Zagryzłem mocno wargę, aby stłumić krzyk, gdy wszedł we mnie bez rozciągania oraz bez jakiegokolwiek ostrzenia.

ㅡ Przepraszam. ㅡ Rzekł całując moją szyję robiąc malinki.
Po kilku minutach zrobił pierwsze pchnięcie. Syknąłem czując jak mnie rozrywa. Przycisnął moje ciało bardziej do ściany plus rozszerzając mocniej nogi i włączając wodę.

ㅡ Ah.... ㅡ Jęknąłem odchylając głowę do tyłu. ㅡ Gukie.. ㅡ Sapnąłem. ㅡ Kuźwa.. ㅡ Powiedziałem, kiedy przyspieszył ruchy bioder.
Krzyknąłem, gdy trafił w moją prostatę.

ㅡ Jimin, jesteś cudowny. ㅡ Mówił z urwanym oddechem.

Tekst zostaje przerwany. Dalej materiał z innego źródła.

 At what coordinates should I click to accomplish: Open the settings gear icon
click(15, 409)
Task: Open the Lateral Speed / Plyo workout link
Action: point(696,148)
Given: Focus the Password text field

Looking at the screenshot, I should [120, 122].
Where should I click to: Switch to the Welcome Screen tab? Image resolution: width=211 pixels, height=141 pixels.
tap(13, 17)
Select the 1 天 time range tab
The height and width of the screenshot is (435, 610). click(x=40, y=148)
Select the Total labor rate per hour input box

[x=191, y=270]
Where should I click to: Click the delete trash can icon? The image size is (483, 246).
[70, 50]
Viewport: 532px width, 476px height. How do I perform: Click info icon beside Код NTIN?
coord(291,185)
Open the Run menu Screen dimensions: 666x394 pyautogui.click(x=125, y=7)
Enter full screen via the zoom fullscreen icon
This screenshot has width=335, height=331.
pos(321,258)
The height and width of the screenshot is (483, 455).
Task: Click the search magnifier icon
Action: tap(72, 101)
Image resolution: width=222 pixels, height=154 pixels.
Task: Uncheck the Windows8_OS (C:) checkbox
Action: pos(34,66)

Po kilkunastu minutach doszedł w moim wnętrzu. Następnie wyszedł ze mnie klękając i niespodziewanie biorąc moje przyrodzenie do buzi ruszając energicznie głową.
I mi nie pozostało dużo by spuścić się w ustach starszego. Przełknął białą maź wstając na równe nogi i całując w usta.

ㅡ Kocham cię.

ㅡ Ja ciebie też, Kook.

ㅡ Nie. Powiedz to tak jak ja. ㅡ Posłał lekki uśmiech.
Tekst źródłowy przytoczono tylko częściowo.